The Spinnaker project gave us the opportunity to promote the use of formal methods within the industry. As expected, the interaction with our industrial partners revealed to be a demanding task. Common budgetary issues (time allocation, hirings, ...) of such projects and lack of prior formal methods’ exposure by our partners were some of the barriers to overcome. This was further aggravated by the fact that software development was playing a little part in the overall project budget, and therefore not a main priority.

Nevertheless our experience revealed to be fruitful. We were able to witness the general curiosity on the use of formal methods by the industry, and increase our understanding on the needs and obstacles for its broader adoption. Indeed, collaborative projects of this nature allow the industry to test the waters and expose researchers to real-world scenarios. However, bridging the gap between the industry’s expectation and the current state of the art still remains as a challenge for the research community. To this end, recent work on Vercors [12] aims at bringing intuitive specification languages and graphical tools for the non-specialists.

Concerning our task at hand, modelling the HyperManager application upto the intricacies of the middleware led us to a combinatorial explosion in the number of states. This, is further exasperated by the inclusion of reconfigurable interfaces. Even the use of compositional and contextual state-space generation techniques revealed to be insufficient. While this could be solved by further increasing the available memory in our workstation, it is worth noticing that this approach is not always feasible in practice. This bottleneck can be alleviated by performing the synchronization product in a distributed manner. Alas, this is not supported by the CADP toolbox.

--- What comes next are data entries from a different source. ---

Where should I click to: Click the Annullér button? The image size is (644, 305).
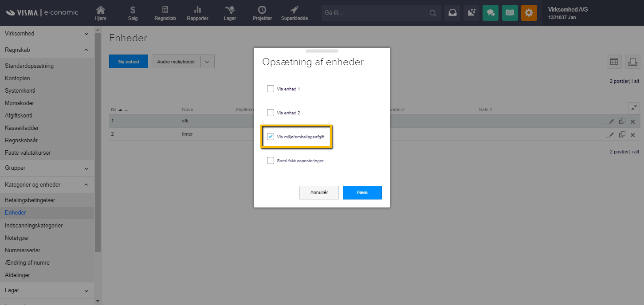(x=319, y=192)
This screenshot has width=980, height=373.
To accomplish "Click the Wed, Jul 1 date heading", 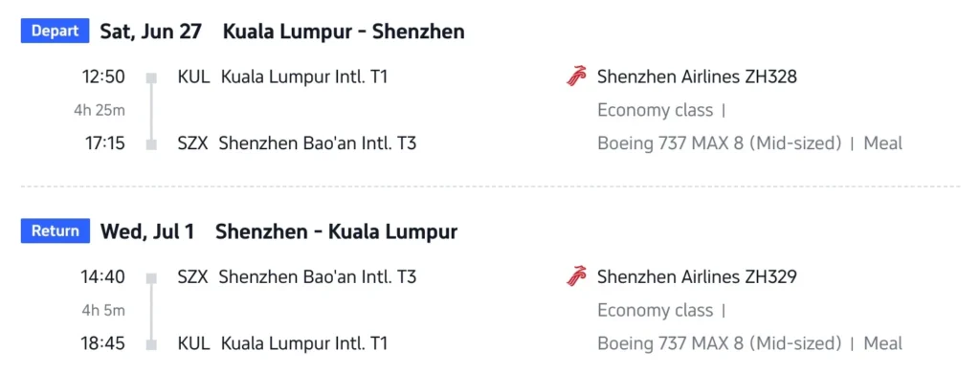I will (146, 231).
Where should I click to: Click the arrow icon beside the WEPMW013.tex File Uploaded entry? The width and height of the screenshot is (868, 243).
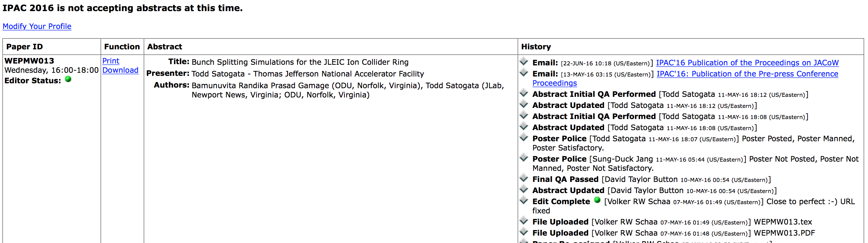pos(524,221)
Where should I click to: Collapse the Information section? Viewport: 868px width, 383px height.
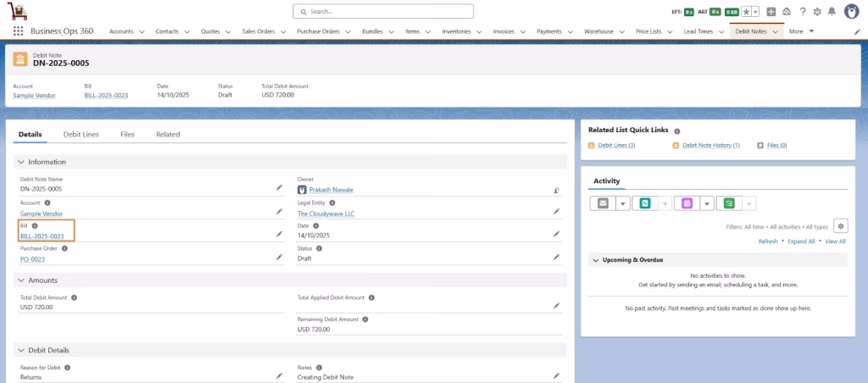(21, 162)
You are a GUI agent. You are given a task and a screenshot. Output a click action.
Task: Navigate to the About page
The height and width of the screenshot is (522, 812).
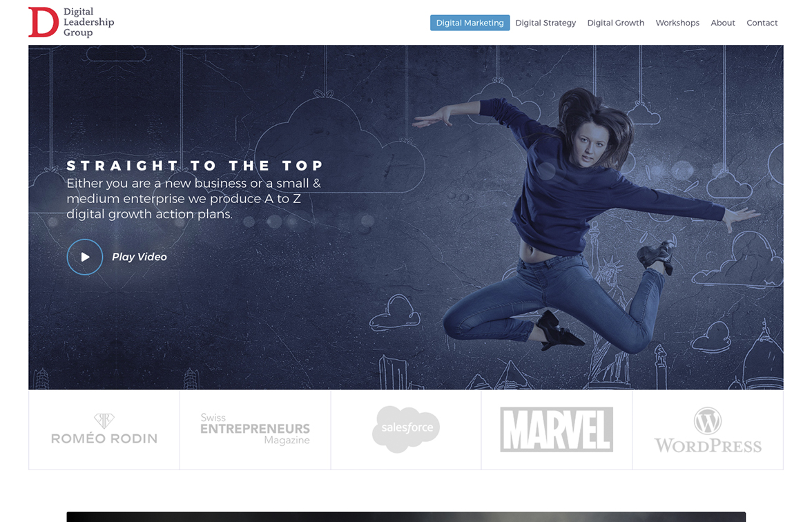(722, 23)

Alternatively, CADP supports \(\tau \)-reduction algorithms that reduce on-the-fly the existent \(\tau \)-transitions. While this approach was successfully applied in [5], its practical effects for this case study remain as future work.Footnote 10 Moreover, handling such big state-spaces teaches us the importance of automation regarding model generation. Indeed, debugging can be a daunting task due to the inherent complexity and size of the involved models. Regarding this issue we must refer that we plan on tackling behavioural specification concerns within the Mefresa framework as future work. This will leverage the use of deductive reasoning in a usual model-checking context as demonstrated in [14], and thus relax the burden of dealing with huge state-spaces.

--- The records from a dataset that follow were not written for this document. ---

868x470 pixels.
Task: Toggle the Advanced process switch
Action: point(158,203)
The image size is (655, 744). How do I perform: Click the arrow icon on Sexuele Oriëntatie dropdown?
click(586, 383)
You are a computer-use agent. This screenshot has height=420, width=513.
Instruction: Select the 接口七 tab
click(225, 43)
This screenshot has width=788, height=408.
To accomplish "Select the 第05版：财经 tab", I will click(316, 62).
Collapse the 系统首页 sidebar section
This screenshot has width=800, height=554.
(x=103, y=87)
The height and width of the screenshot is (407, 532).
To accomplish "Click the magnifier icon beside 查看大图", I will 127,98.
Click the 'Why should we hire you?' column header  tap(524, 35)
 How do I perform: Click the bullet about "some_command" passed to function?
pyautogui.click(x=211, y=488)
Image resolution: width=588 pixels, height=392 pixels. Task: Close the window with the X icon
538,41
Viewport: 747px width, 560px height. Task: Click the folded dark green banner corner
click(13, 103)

At last, as usual in the realm of formal verification, we conclude that abstraction is the key. Taking advantage of CADP’s facilities for communication hiding, one can specify actions that need not to be observed for the verification purposes, which further enhances the effects of a subsequent minimization by branching bisimulation. This illustrates the pragmatic rationale of formal verification by model-checking — the most likely reason behind its acceptance in the industry.